We would like to thank Safer et al. (7) for their comments on our paper (1). We agree that depression and impaired cognition are potentially confounding factors that could influence both the outcome of hospital-associated deconditioning rehabilitation programmes and nutritional status. In our study we did not perform screening for cognitive skills or depression, and thus could not include it in the multiple regression analysis. However, the Mini Nutritional Assessment Short Form (MNA-SF) included a question about neuropsychological problems, such as dementia and depression. The association between the MNA-SF score and the Barthel Index score may therefore suggest that both malnutrition and neuropsychological problems are linked with poor rehabilitation outcomes in elderly inpatients with hospital-associated deconditioning.
Safer et al. raise points about the adequacy and management of data on daily protein and calorie requirements. Estimating protein and calorie requirements is very important in the nutritional management of patients undergoing rehabilitation. Basal energy expenditure was calculated using the Harris-Benedict equation (8).
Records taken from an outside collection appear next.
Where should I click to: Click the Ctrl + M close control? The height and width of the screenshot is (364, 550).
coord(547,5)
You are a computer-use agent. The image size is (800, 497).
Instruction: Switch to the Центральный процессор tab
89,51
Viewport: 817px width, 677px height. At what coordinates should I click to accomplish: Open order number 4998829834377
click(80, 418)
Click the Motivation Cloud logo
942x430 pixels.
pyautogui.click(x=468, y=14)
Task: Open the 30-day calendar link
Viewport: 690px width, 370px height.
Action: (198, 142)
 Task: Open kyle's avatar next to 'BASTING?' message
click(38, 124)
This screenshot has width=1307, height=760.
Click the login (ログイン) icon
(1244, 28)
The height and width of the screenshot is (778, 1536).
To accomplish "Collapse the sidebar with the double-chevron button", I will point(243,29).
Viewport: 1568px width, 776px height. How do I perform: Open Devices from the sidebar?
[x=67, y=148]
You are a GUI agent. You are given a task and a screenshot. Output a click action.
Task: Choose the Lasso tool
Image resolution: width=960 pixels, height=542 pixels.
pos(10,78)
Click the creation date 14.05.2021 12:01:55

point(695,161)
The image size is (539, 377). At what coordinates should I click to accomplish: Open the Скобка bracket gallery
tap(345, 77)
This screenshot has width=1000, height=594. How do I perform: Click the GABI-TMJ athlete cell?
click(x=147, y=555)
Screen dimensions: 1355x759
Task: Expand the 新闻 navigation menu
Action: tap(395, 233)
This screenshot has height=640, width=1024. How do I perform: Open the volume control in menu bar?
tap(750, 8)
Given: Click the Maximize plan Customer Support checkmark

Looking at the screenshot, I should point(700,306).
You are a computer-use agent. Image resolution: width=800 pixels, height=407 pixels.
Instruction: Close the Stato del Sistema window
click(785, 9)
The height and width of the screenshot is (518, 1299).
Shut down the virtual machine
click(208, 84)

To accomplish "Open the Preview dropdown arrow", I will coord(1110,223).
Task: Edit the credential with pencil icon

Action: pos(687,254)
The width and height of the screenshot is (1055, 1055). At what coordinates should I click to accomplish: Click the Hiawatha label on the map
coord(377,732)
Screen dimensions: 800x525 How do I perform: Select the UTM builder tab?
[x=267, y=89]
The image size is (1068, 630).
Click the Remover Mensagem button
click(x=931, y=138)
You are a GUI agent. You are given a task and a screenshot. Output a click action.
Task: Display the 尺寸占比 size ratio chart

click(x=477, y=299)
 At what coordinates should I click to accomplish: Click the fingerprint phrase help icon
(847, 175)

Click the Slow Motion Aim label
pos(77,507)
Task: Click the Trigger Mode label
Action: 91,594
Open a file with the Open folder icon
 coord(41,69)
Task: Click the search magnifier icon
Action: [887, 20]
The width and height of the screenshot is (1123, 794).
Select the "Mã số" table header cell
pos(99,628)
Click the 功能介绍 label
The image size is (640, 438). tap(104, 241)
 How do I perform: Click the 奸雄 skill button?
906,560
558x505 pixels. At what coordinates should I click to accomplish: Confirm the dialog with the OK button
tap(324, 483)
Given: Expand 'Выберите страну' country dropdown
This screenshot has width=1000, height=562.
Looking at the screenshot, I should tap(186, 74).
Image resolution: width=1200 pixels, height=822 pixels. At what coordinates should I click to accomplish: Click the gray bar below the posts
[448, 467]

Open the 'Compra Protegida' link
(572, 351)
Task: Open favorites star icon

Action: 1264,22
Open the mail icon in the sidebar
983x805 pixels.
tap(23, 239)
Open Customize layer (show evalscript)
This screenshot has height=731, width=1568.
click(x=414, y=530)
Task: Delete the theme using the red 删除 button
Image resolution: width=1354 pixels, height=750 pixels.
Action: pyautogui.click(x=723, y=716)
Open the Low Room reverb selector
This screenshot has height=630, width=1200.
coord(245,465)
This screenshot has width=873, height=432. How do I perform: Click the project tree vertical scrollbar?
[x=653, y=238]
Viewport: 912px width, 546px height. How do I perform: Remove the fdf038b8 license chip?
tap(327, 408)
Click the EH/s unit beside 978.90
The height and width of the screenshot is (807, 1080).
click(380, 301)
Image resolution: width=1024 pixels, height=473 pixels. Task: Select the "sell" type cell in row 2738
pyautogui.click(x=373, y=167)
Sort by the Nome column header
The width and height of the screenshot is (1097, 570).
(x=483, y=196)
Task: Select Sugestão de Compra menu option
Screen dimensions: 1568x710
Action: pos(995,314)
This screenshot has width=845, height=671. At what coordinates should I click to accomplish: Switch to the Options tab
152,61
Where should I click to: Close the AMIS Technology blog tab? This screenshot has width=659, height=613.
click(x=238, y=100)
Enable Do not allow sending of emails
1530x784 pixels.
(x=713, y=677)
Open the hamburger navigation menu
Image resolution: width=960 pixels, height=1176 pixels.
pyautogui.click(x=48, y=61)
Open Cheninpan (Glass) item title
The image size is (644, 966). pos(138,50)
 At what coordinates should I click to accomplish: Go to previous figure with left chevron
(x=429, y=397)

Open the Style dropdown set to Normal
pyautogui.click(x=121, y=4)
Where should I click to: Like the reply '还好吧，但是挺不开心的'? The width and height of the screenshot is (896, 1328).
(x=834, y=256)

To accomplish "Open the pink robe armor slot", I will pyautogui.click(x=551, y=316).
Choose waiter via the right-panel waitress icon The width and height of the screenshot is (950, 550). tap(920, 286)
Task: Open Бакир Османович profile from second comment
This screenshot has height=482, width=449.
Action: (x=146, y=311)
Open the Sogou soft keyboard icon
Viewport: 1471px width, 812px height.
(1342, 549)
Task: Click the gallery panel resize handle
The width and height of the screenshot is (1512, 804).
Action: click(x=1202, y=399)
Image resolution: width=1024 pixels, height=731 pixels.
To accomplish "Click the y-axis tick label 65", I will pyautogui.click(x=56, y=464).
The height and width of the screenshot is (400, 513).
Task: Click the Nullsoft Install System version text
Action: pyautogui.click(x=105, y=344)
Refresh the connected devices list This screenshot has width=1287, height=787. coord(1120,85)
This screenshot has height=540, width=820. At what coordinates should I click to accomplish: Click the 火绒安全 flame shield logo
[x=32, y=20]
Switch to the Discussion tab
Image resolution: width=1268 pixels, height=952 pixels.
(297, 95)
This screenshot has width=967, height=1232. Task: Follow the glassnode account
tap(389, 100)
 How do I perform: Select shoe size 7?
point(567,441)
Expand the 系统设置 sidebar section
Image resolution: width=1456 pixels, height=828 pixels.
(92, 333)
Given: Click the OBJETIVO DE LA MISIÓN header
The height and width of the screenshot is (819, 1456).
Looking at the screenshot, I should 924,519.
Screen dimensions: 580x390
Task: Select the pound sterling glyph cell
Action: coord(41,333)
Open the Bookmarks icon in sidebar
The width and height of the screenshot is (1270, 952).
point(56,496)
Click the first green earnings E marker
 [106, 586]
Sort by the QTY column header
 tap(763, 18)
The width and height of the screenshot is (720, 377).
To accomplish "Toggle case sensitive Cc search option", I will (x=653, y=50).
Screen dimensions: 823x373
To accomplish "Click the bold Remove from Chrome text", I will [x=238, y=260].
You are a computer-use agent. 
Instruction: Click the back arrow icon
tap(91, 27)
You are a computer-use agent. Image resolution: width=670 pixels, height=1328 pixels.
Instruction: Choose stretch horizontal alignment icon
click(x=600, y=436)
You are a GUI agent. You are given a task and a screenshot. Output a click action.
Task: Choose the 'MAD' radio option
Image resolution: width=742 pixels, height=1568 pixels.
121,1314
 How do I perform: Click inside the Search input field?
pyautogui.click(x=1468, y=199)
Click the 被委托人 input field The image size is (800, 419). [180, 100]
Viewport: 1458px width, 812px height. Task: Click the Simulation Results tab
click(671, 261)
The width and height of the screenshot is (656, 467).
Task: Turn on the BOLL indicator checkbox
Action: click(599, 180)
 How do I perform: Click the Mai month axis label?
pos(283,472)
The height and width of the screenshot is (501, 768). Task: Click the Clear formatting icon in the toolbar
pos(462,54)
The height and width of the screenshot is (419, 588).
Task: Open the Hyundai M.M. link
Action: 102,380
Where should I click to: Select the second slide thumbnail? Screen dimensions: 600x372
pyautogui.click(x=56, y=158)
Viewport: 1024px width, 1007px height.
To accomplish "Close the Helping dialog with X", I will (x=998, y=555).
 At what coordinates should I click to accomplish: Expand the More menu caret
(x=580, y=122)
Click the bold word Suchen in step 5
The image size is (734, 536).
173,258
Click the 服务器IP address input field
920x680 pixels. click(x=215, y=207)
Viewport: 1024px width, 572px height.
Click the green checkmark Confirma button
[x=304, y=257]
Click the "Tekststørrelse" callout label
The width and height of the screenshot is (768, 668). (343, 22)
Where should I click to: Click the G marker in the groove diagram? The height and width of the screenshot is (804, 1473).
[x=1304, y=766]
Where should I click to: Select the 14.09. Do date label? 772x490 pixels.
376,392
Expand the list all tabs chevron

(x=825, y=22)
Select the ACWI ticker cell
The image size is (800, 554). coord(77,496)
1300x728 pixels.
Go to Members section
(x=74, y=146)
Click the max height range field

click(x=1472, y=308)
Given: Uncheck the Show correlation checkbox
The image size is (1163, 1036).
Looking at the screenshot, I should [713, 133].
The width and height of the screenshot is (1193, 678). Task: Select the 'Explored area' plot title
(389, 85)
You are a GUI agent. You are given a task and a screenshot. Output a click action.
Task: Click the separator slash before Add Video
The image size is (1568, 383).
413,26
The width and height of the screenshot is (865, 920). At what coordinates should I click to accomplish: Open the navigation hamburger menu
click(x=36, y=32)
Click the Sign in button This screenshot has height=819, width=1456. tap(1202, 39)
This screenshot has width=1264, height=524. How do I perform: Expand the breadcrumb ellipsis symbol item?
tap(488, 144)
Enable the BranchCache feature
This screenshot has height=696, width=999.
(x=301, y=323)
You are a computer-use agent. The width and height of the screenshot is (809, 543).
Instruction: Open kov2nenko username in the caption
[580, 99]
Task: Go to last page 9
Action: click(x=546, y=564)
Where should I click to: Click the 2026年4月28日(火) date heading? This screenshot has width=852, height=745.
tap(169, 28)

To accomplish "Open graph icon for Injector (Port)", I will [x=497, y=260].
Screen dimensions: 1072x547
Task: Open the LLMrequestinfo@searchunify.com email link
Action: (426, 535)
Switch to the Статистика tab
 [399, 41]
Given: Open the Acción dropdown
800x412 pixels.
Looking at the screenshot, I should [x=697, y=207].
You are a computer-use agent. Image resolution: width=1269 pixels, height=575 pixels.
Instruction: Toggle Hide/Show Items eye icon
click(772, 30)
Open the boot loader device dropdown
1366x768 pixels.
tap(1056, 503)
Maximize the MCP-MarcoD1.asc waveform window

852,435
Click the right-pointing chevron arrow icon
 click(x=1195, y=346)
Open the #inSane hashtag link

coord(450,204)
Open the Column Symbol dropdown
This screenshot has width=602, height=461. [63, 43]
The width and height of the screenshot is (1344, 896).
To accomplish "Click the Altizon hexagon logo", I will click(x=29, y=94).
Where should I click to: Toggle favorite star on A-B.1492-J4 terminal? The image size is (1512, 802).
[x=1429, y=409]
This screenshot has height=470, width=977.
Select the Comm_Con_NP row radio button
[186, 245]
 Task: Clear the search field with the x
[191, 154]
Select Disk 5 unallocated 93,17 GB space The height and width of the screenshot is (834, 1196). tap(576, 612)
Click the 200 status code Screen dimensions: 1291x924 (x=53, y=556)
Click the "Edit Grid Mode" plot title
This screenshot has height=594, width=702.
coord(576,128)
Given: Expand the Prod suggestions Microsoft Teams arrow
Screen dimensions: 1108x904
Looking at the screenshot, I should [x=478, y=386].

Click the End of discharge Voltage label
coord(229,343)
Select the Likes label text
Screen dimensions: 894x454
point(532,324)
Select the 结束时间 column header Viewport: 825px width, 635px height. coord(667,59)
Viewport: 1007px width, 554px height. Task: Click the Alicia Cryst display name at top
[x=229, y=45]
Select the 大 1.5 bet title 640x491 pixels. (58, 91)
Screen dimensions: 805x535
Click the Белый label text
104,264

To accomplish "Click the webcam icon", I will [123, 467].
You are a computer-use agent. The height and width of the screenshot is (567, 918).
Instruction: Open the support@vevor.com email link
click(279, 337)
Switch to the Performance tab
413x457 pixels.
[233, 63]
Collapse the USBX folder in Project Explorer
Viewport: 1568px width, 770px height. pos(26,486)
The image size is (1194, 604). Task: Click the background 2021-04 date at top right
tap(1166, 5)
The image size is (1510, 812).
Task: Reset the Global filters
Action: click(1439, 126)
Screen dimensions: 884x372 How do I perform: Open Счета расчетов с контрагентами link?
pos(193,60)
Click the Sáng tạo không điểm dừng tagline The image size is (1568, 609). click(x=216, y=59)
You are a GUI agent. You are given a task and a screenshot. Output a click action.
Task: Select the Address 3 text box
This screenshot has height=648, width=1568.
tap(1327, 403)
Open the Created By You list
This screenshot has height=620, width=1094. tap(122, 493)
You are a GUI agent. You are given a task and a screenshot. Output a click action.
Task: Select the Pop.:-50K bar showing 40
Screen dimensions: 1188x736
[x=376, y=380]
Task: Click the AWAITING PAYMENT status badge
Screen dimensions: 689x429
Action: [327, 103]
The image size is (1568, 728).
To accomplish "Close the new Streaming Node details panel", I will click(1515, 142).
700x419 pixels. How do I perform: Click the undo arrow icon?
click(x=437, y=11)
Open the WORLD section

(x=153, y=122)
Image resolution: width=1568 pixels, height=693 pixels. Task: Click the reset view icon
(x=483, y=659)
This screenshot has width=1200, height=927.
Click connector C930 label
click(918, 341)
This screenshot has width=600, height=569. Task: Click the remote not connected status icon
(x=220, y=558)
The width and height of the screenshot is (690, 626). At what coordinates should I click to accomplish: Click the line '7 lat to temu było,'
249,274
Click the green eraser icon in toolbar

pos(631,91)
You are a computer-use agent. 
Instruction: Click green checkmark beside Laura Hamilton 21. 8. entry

Total energy need is usually calculated using Long’s formula as follows: basal energy expenditure × activity factor × injury factor (9). The activity factor for patients confined to bed was 1.2, and for those out of bed it was 1.3 (9). For example, the injury factor for patients with a mild infection was 1.2, and for a moderate infection it was 1.5 (9). However, accurately estimating the activity factor and injury factor in elderly inpatients with hospital-associated deconditioning was quite difficult and could have been subject to bias. Therefore, to reduce bias we defined starvation-related malnutrition as an energy intake inadequate to meet basal energy expenditure.
We calculated total energy need using Long’s formula. The activity factors for patients who were prescribed bedside and gymnasium physical therapy were 1.2 and 1.3, respectively. The injury factors for patients whose C-reactive protein was below 1.0 mg/dl and above 1.0 mg/dl were 1.0 and 1.2, respectively. The calculated mean total energy need was 1,488 ± 242 kcal. Mean total energy intake was 1,113 ± 468 kcal, and 123 (73%) patients did not meet total energy need. The energy intake of elderly inpatients with hospital-associated deconditioning seemed to be frequently suboptimal. However, these results should be interpreted with caution because of the biases inherent in deciding the activity factor and injury factor.
For optimal dietary protein intake in older people, a mean daily intake of 1.0–1.2 g protein per kg body weight per day is recommended (10). Most older adults who have acute or chronic diseases need more than the recommended dietary protein (1.2–1.5 g/kg body weight/day), except for older people with severe kidney disease (estimated glomerular filtration rate (GFR) < 30 ml/min/1.73 m2) who are not on dialysis (10). However, we could not speculate whether the protein intake met the protein need, because we did not collect data about protein intake during our study. Nutritional management was performed by the attending physicians and registered dieticians, with a nutrition support team, and not by the physiatrists.
We concur with Safer, et al.’s suggestion that similar future studies should be designed to overcome methodological drawbacks that better address factors, such as cognitive skills, depression, daily protein and calorie requirements, and nutritional management. The accurate estimation of total energy needs and optimal nutrition management of patients undergoing rehabilitation are issues that warrant future consideration. We thank Safer, et al. for their comments and for contributing to the discussion.